# This week on the CTA Red Line



## Metra Electric Rider (Sep 30, 2016)

So I'm feeling a little verklempt, I'll give you a topic:

This week on the CTA Red Line.

First there were reports of either bed bugs or body lice on some cars on the Red Line (I'll let you google those on your own).

And then more positive news about the extension to the far south side.

CTA moves forward on planned Red Line extension to Far South Side - Chicago Tribune

Discuss amongst yourselves...


----------



## SarahZ (Sep 30, 2016)

This quote at the bottom caught my eye:

"We had hoped for 2016 back when we started talking about this in 2009," said Reed, whose organization also favors *turning the Metra Electric District Line into a rapid-transit line, with more frequent stops*."

Is she talking about the Gold Line? I happened upon that last night; I'd love to see that come to fruition.


----------



## Eric S (Sep 30, 2016)

SarahZ said:


> This quote at the bottom caught my eye:
> 
> "We had hoped for 2016 back when we started talking about this in 2009," said Reed, whose organization also favors *turning the Metra Electric District Line into a rapid-transit line, with more frequent stops*."
> 
> Is she talking about the Gold Line? I happened upon that last night; I'd love to see that come to fruition.

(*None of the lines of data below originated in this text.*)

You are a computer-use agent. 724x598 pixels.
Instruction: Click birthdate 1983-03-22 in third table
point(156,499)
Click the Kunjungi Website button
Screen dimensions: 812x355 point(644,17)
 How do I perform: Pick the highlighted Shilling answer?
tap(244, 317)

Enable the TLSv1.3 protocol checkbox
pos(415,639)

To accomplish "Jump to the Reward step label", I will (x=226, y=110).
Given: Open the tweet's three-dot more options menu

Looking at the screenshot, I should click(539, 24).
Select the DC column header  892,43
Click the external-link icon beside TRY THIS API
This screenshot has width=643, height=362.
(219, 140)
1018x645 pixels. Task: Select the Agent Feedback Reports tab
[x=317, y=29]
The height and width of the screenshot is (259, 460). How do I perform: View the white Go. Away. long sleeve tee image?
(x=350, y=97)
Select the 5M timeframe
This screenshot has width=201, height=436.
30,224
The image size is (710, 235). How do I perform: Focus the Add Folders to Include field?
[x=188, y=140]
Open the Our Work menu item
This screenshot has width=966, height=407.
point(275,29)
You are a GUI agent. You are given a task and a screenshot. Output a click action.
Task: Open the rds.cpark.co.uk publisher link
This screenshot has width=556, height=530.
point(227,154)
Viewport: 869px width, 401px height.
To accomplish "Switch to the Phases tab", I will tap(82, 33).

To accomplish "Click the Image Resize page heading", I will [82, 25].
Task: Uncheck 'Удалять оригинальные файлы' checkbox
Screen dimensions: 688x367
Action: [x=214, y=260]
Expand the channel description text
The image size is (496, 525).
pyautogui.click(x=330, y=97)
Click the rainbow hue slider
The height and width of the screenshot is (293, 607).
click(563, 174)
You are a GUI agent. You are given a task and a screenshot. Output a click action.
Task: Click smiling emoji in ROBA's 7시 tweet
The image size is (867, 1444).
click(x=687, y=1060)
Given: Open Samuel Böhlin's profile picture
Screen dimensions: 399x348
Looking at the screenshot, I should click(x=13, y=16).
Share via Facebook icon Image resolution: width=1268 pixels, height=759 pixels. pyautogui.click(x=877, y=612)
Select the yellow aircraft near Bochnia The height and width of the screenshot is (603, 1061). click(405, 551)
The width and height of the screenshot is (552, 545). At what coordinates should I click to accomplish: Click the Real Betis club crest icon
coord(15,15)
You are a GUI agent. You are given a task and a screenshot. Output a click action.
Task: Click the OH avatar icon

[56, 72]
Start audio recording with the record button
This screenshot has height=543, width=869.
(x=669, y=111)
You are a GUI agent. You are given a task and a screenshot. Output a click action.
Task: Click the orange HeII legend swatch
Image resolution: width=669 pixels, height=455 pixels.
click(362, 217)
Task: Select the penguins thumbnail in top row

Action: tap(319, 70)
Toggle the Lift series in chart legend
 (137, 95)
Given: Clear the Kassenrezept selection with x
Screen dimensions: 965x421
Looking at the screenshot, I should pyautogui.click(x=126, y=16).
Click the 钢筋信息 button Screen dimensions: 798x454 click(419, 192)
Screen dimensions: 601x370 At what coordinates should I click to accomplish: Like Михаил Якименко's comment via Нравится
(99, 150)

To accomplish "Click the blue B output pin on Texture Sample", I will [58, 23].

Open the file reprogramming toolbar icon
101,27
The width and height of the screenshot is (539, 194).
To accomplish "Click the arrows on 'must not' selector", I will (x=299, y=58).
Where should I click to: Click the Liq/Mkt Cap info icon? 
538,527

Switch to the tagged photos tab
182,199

Gold Line, or Gray Line, another similar semi-developed concept, or just running more "local" Metra trains. These concepts have been floating around for quite some time but have struggled to get the attention of planners and elected officials - in part because of the funding arrangement for RTA services, where Metra's local funding only comes from the suburbs.


----------



## brianpmcdonnell17 (Sep 30, 2016)

If a rapid transit line was built on the Metra Electric ROW would the current tracks remain? If so, I think it is a good idea. However, the current tracks must remain for University Park, Blue Island, and South Bend trains to access downtown Chicago. The South Chicago Branch is short enough that it could be feasible for the CTA line to operate to South Chicago.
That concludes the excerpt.